# [ACTIVITY]
Here is a listing. Repeat it exactly and in its entirety.
- - -
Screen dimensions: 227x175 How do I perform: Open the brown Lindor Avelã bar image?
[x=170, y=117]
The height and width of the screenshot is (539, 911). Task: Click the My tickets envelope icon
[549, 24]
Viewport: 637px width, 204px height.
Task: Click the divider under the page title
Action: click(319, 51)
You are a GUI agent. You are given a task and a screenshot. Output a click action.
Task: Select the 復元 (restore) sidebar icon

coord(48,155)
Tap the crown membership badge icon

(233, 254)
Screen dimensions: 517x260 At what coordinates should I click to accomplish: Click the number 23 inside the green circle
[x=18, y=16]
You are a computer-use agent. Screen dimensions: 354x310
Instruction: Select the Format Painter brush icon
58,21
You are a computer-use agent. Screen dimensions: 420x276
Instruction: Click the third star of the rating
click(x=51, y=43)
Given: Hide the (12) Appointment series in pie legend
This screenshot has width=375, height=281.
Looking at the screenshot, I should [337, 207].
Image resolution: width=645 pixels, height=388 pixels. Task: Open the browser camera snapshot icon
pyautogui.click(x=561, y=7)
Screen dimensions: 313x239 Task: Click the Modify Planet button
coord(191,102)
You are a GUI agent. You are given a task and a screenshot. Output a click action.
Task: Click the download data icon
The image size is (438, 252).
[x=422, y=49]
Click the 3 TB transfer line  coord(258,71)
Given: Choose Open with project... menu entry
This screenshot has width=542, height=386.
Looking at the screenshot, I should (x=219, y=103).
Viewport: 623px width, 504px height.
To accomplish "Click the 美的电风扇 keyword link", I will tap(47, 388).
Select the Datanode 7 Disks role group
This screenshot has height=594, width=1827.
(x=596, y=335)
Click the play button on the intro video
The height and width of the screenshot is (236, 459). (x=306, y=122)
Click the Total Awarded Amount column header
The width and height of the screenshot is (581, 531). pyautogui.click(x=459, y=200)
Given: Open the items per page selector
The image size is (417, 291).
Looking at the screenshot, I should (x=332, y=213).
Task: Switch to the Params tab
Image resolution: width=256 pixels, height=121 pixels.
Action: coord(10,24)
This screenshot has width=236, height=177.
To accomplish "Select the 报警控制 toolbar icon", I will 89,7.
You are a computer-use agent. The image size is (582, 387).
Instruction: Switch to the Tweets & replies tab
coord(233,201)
- - -
# [ANSWER FOR THIS EXERCISE]
Screen dimensions: 227x175 How do I perform: Open the brown Lindor Avelã bar image?
[x=170, y=117]
The height and width of the screenshot is (539, 911). Task: Click the My tickets envelope icon
[549, 24]
Viewport: 637px width, 204px height.
Task: Click the divider under the page title
Action: click(319, 51)
You are a GUI agent. You are given a task and a screenshot. Output a click action.
Task: Select the 復元 (restore) sidebar icon

coord(48,155)
Tap the crown membership badge icon

(233, 254)
Screen dimensions: 517x260 At what coordinates should I click to accomplish: Click the number 23 inside the green circle
[x=18, y=16]
You are a computer-use agent. Screen dimensions: 354x310
Instruction: Select the Format Painter brush icon
58,21
You are a computer-use agent. Screen dimensions: 420x276
Instruction: Click the third star of the rating
click(x=51, y=43)
Given: Hide the (12) Appointment series in pie legend
This screenshot has width=375, height=281.
Looking at the screenshot, I should [337, 207].
Image resolution: width=645 pixels, height=388 pixels. Task: Open the browser camera snapshot icon
pyautogui.click(x=561, y=7)
Screen dimensions: 313x239 Task: Click the Modify Planet button
coord(191,102)
You are a GUI agent. You are given a task and a screenshot. Output a click action.
Task: Click the download data icon
The image size is (438, 252).
[x=422, y=49]
Click the 3 TB transfer line  coord(258,71)
Given: Choose Open with project... menu entry
This screenshot has width=542, height=386.
Looking at the screenshot, I should (x=219, y=103).
Viewport: 623px width, 504px height.
To accomplish "Click the 美的电风扇 keyword link", I will tap(47, 388).
Select the Datanode 7 Disks role group
This screenshot has height=594, width=1827.
(x=596, y=335)
Click the play button on the intro video
The height and width of the screenshot is (236, 459). (x=306, y=122)
Click the Total Awarded Amount column header
The width and height of the screenshot is (581, 531). pyautogui.click(x=459, y=200)
Given: Open the items per page selector
The image size is (417, 291).
Looking at the screenshot, I should (x=332, y=213).
Task: Switch to the Params tab
Image resolution: width=256 pixels, height=121 pixels.
Action: coord(10,24)
This screenshot has width=236, height=177.
To accomplish "Select the 报警控制 toolbar icon", I will 89,7.
You are a computer-use agent. The image size is (582, 387).
Instruction: Switch to the Tweets & replies tab
coord(233,201)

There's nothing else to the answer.